"Buku Putih ini diterbitkan KPK demi terciptanya pelaksanaan Pemilihan Umum Presiden (Pilpres) 2014 yang berintegritas," ujar Jubir KPK Johan Budi dalam pernyataanya, Rabu (4/6/2014).
Delapan agenda dalam buku putih tersebut adalah mengenai reformasi birokrasi dan perbaikan administrasi kependudukan, pengelolaan sumber daya alam dan penerimaan negara, ketahanan dan kedaulatan pangan, perbaikan infrastruktur, penguatan aparat penegak hukum, dukungan pendidikan nilai integritas dan keteladanan, perbaikan kelembagaan partai politik, dan terakhir agenda peningkatan kesejahteraan sosial.

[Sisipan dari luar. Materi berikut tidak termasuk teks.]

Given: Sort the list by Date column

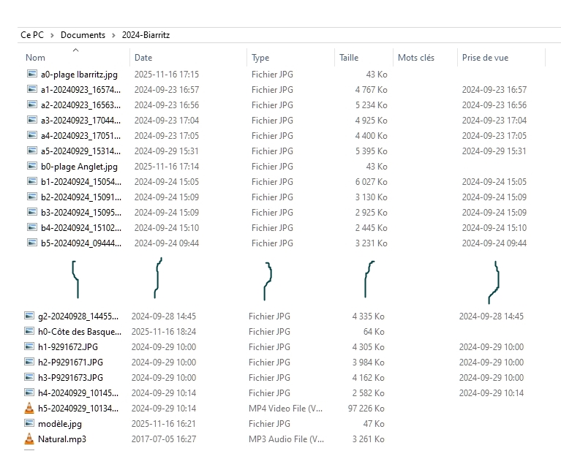Looking at the screenshot, I should click(143, 58).
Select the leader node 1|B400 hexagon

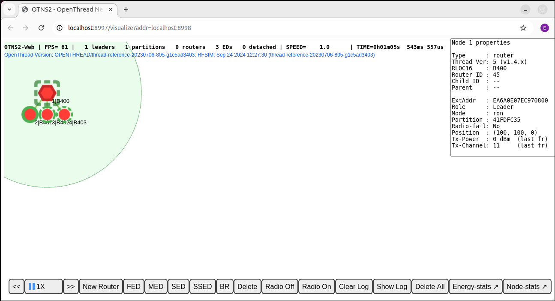(x=47, y=92)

KPK berpendapat kedelapan agenda antikorupsi itu dapat dijadikan prasarana bagi para pemimpin bangsa. "Langkah ini merupakan bentuk komunikasi konstruktif serta inisiatif KPK dalam menyampaikan sejumlah gagasan kepada dua pasangan calon atas yang didasarkan pada cita-cita sejati untuk membangun Indonesia yang berdaulat, bermartabat, berkeadilan sejahtera, dan bebas dari korupsi," ujar Johan.

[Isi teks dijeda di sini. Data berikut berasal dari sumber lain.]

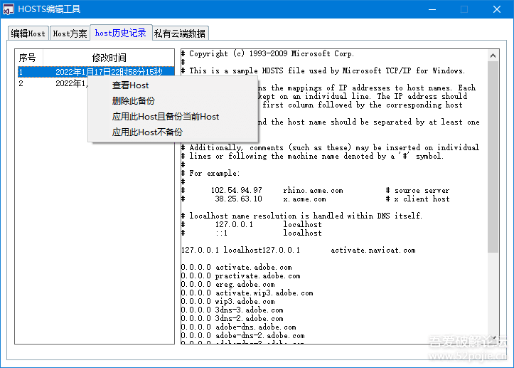
Task: Minimize the HOSTS编辑工具 window
Action: coord(432,9)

KPK telah menyerahkan Buku Putih ini kepada kedua pasangan calon, Jokowi-JK dan Prabowo-Hatta, pada acara Deklarasi Pemilu Berintegritas dan Damai di Hotel Bidakara, Selasa (3/6/2014) malam. Selain itu, KPK juga akan menyosialisasikan buku tersebut ke seluruh elemen masyarakat, seperti aktivis LSM, tokoh masyarakat, akademisi, dan mahasiswa. Dengan demikian masyarakat dapat memantau kinerja pemimpin pilihan rakyat agar senantiasa amanah, berintegritas, dan bebas korupsi.